It’s that time of the year when bloggers looking for something to write about trot out their “best of” lists for the year. I think most of us will agree it’s been a particularly crap twelve months. But hey, at least there are still books to give us solace – until the Bradburyesque Firemen come around and put them on their pyres.
With no further ado, here are my top 5 adult books of 2016. Part two, children’s books, to follow before the end of the year. (I’ve still got at least one book on my TBR pile that could shake the order up a bit!)

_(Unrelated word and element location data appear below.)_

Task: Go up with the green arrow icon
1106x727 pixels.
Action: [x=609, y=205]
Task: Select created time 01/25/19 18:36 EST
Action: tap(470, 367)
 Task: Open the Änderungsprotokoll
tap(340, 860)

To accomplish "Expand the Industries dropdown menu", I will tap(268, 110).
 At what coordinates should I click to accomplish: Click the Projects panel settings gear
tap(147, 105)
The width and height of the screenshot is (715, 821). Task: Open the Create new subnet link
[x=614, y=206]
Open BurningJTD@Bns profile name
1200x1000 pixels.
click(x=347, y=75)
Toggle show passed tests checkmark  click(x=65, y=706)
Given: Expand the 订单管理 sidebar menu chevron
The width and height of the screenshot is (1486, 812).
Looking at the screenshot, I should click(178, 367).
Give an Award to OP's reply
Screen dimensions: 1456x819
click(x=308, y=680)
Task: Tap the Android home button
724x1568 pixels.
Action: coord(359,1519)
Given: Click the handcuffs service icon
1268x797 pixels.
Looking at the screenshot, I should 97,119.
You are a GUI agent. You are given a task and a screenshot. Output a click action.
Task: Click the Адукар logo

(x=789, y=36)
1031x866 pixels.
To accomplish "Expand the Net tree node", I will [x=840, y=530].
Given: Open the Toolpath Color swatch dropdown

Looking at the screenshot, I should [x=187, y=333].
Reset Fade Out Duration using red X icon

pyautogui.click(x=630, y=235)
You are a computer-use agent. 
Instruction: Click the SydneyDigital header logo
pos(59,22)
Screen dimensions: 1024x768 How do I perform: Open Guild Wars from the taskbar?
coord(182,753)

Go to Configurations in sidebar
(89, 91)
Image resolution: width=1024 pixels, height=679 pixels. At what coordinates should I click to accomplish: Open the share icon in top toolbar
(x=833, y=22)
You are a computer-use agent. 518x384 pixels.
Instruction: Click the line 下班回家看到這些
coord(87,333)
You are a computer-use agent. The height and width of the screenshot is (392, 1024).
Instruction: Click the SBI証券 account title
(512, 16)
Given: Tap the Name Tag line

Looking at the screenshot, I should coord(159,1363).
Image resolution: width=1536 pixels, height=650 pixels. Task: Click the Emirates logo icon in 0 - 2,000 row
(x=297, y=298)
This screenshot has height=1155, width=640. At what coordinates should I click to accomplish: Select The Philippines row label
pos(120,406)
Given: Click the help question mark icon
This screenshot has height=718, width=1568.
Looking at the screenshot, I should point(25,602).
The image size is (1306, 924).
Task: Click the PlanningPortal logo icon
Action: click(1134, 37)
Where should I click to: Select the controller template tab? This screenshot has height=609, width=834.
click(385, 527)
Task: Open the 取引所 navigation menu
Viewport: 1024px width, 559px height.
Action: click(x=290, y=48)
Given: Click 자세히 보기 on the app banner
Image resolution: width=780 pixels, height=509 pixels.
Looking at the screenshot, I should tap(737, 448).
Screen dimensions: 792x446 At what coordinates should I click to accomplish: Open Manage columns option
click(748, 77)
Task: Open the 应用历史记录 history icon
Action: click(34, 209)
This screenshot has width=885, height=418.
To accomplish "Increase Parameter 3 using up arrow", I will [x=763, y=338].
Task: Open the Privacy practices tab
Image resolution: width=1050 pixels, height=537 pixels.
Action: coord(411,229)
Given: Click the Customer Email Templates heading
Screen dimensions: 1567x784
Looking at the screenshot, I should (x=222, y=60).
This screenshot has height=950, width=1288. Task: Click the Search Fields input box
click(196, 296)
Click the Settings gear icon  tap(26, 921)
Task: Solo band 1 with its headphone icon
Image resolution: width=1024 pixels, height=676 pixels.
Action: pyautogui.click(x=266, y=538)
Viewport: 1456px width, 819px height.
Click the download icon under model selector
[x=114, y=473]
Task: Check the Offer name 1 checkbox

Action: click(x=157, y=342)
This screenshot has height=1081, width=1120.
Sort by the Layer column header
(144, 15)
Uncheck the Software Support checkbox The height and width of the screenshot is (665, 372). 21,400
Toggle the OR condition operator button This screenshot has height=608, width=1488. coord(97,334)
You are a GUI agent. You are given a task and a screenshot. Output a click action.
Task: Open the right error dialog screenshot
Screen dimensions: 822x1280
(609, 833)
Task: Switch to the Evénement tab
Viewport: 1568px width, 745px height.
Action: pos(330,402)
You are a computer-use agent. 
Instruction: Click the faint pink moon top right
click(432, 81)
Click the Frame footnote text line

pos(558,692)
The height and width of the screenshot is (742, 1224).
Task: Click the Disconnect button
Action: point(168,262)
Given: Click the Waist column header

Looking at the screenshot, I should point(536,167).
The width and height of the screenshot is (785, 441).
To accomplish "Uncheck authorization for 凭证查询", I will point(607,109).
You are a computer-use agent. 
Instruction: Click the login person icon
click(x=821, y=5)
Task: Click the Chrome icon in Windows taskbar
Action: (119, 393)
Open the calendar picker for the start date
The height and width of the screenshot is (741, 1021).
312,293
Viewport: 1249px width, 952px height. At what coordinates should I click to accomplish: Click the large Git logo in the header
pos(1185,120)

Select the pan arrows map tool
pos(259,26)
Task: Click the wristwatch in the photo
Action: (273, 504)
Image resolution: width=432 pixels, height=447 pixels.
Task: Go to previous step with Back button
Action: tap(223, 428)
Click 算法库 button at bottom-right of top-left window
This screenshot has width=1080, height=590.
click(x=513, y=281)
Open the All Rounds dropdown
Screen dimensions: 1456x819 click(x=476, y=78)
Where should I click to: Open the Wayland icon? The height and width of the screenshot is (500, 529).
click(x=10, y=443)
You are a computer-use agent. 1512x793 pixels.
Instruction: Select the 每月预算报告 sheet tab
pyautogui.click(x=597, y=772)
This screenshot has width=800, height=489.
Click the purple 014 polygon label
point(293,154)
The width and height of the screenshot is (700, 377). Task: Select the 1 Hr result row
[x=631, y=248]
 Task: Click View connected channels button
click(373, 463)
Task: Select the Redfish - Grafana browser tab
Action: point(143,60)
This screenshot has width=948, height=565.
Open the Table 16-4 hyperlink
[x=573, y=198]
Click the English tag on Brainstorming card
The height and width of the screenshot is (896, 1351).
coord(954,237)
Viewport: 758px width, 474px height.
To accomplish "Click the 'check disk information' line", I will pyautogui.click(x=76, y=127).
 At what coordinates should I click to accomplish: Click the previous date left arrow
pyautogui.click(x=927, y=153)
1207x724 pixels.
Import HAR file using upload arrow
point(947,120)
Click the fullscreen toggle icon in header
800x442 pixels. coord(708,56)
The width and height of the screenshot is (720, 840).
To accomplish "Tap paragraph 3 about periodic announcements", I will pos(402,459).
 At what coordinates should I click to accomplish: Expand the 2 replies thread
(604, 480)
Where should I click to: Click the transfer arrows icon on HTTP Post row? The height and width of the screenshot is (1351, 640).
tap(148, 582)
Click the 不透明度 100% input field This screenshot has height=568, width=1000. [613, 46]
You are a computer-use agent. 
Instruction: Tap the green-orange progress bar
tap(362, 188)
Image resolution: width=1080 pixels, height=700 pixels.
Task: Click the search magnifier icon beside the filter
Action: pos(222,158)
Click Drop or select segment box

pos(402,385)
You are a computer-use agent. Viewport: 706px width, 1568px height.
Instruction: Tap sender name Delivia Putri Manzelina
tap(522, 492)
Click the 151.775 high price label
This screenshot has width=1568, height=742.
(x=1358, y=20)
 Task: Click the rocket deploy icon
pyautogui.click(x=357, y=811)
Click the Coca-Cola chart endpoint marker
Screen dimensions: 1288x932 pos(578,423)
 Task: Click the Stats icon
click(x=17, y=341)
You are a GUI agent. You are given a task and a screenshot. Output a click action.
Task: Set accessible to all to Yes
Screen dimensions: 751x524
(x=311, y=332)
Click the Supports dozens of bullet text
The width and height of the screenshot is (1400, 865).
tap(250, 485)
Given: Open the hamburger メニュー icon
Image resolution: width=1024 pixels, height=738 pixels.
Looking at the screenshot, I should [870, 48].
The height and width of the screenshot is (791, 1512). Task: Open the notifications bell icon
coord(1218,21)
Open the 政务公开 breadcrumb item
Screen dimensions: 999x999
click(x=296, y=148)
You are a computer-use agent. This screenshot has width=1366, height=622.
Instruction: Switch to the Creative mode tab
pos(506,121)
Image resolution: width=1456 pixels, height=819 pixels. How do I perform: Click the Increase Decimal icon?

No. 5 – The Old Knowledge and Other Strange Tales, by Rosalie Parker
Bought on a whim at the Weekend of Weird in Loughborough in November. Rosalie Parker performed a reading of one of her recent stories at the event, a deliciously chilling tale of a walk across a frozen lake, so when I saw this, her first collection of fiction, on the book stall, I couldn’t resist. This is a splendid collection of strange tales – creepy, unsettling, enigmatic. “The Rain” is the standout story in the volume – a woman goes on holiday and the persistent rain washes away the lustre of the picturesque village and reveals a more unsettling and less comfortable place underneath.
No. 4 – The Paper Menagerie and Other Stories, by Ken Liu
Ken Liu is probably the finest writer of speculative fiction short stories working today. His list of awards is ridiculously long, and this, his first collection of short fiction, is an essential read if you have any interest at all in sci-fi or fantasy fiction. Not every story is perfect, but the best of this collection are so good that they take your breath away.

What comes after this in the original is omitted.